A autonomia política e administrativa dos Açores completará em breve meio século de existência. Há algum tempo falou-se repetidamente sobre o “aprofundamento da autonomia”, todavia sem explicitar do que constaria concretamente este objectivo e sem formulação sequer de linhas mestras. Uma falha relevante. Outra foi o malogro na legislatura que precedeu a actual do tão desejado projecto de revisão do Estatuto Político-Administrativo, com alguma perda de consideração para os deputados de então.
A verdade é que a realidade política, social, económica tanto como a diplomacia internacional, alteraram-se muito nos últimos cinquenta anos.
Sabemos que o actual regime de autonomia regional foi o resultado da conjugação de vários factores como as ancestrais aspirações do povo açoriano, a batalha por ele desenvolvida com várias matizes e que se estendeu por cinco séculos, assim como a instalação da democracia no País, a concretização da descolonização dos territórios ultramarinos bem como a abertura da União Europeia à integração de Portugal. Ainda hoje, nem todas as regiões insulares europeias gozam de um regime político de autonomia reconhecido constitucionalmente, caso da Córsega e apesar dos muitos e prolongados esforços daquela Ilha.
No topo da hierarquia dos benefícios aportados pela autonomia regional encontramos unidade e a coesão Arquipélago como a cooperação que espontaneamente surgiu como base da compreensão humana e material dos Açores no seu todo, nomeadamente da formação duma visão comum açoriana e da definição de uma nova e adequada via política, social e económica para as Ilhas, pela primeira vez, aprovada pelos representantes eleitos democraticamente.
O Arquipélago antes dividido em três distritos globalizou-se e uniu-se partilhando racionalmente os recursos existentes e promovendo a igualdade em infra-estruturas básicas de desenvolvimento naquelas ilhas que delas tanto necessitavam.
Deixou de ser preciso contar pelos dedos e de andar com uma cábula no bolso para saber quantas ilhas compõem os Açores, o nome e actividade económica de cada uma delas e a sua distribuição pela extensa porção do Oceano Atlântico.

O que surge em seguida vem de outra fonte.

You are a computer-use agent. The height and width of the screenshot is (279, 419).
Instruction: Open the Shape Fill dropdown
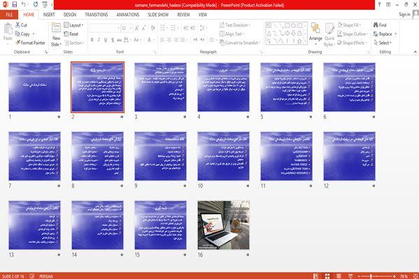coord(349,25)
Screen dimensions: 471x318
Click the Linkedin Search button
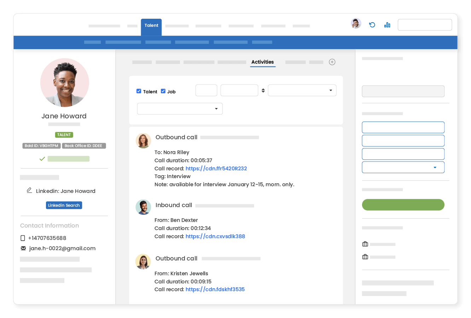64,205
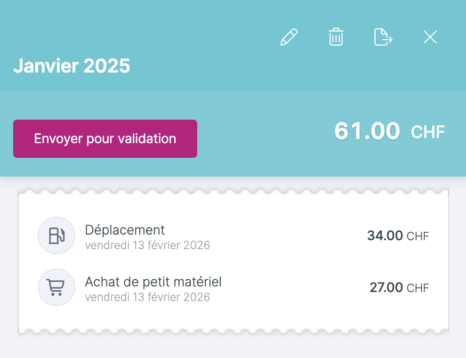Click the receipt's bottom serrated edge
The width and height of the screenshot is (466, 358).
coord(233,331)
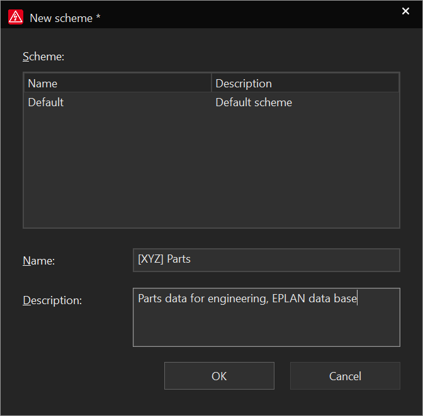The image size is (423, 416).
Task: Click the 'Scheme:' label above the list
Action: (43, 57)
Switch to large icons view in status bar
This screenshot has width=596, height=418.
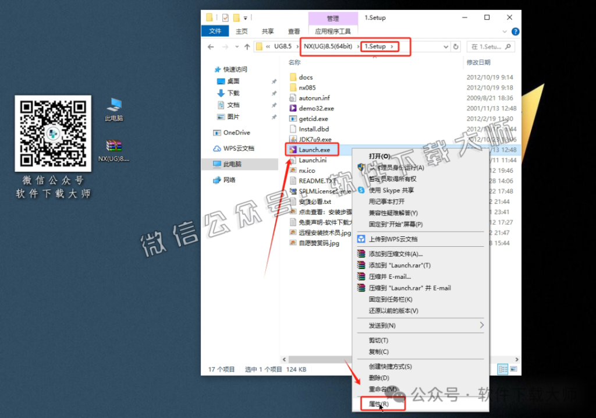513,369
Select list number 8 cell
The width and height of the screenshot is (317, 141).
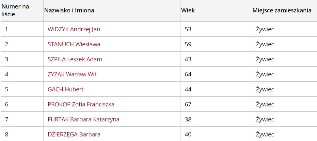coord(7,134)
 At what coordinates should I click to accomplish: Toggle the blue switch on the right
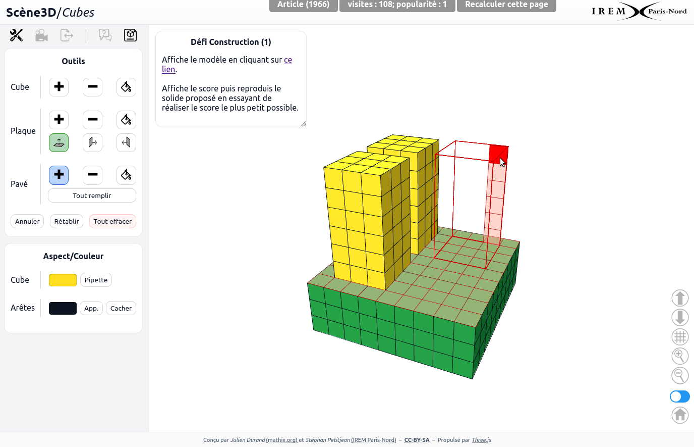tap(679, 396)
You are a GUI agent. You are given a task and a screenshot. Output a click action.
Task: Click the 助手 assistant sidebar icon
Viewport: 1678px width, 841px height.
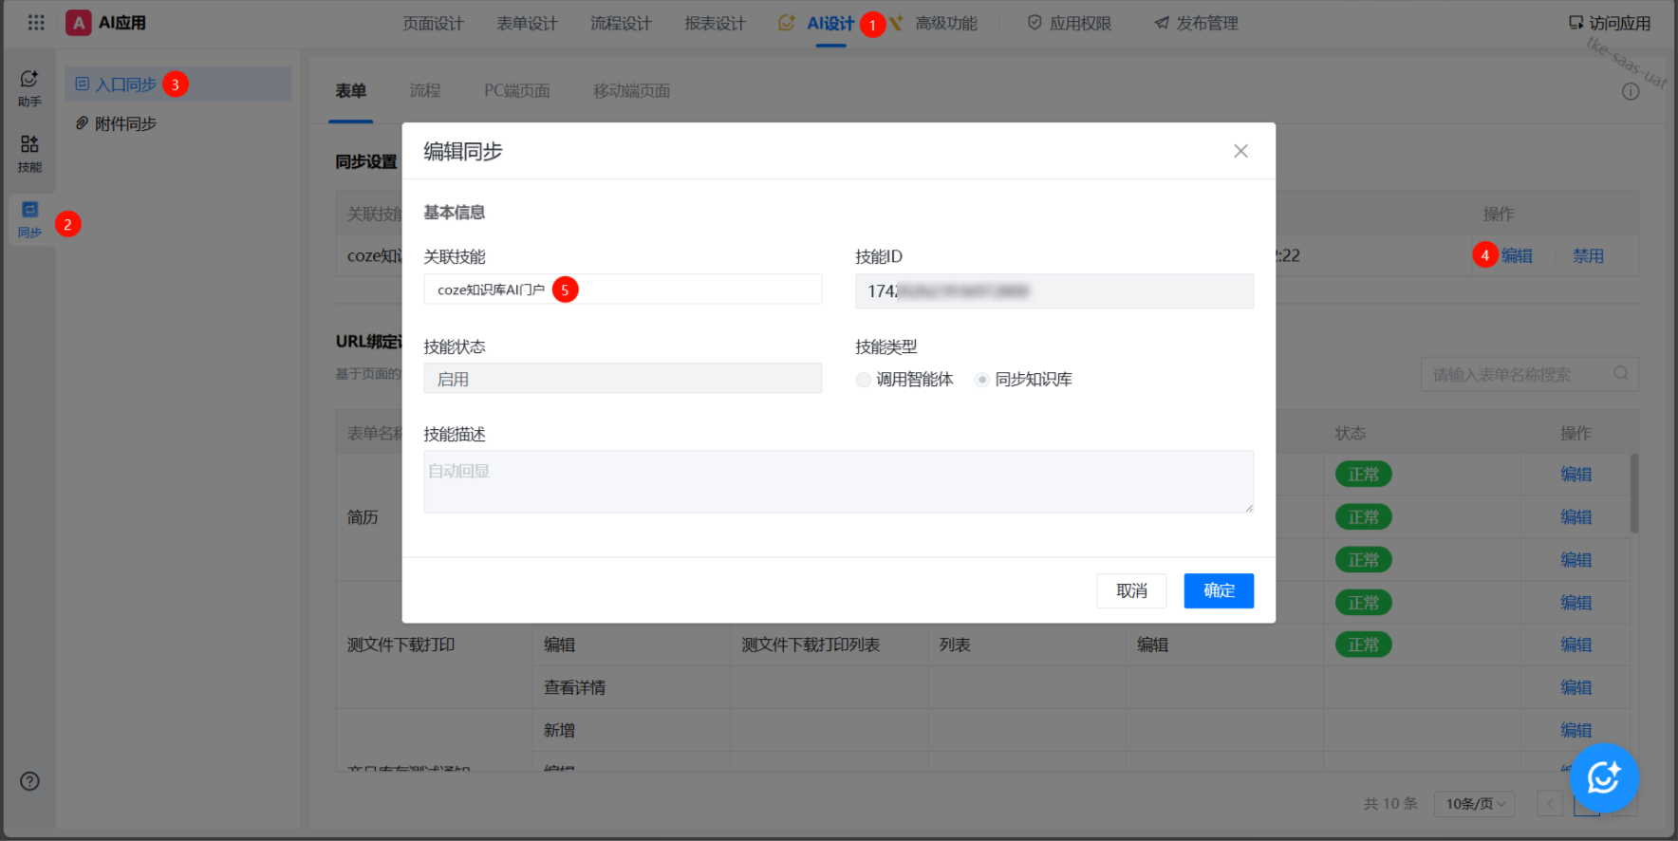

Foi a oportunidade para união do povo açoriano em torno de um desígnio comum e de um futuro globalmente construído como nunca acontecera em quinhentos anos de história.
Hoje, os Açores têm órgãos de governo próprio únicos que asseguram, na essencialidade, a decisão pelos açorianos do seu destino, do tempo e do modo de realização dos seus projectos políticos, sociais e económicos. Instituições locais que garantem a defesa dos interesses regionais que não são “específicos” como determinavam os primeiros diplomas constitucional e estatutário, mas sim tão nacionais quanto os continentais.
O mais relevante benefício foi a unidade e coesão insular. Perder ou desvalorizar esse bem é ferir de morte a autonomia, comprometer o futuro, diminuir o ritmo do desenvolvimento que as características geográficas permanentes e adversas dificultam como bem reconhece o Tratado de Funcionamento da União Europeia.
Talvez por assunção da instabilidade política que se propaga no Mundo como uma epidemia começam a surgir nos Açores factores de divisão, de concorrência entre as ilhas do Arquipélago, de incitamento à desconfiança que não têm o mínimo fundamento real. Como arma, certamente também importada dos debates políticos exteriores, os agentes usam a violência verbal até agora não usada.
Tais comportamentos não são positivos e só prejudicam o regular funcionamento das instituições, a hesitação dos investidores seguida de desinteresse.
Os investimentos que são apropriados para uma das ilhas em função das sua necessidade ou das suas características naturais, por pequena que seja, também são bons para o restante Arquipélago porque deles irão beneficiar.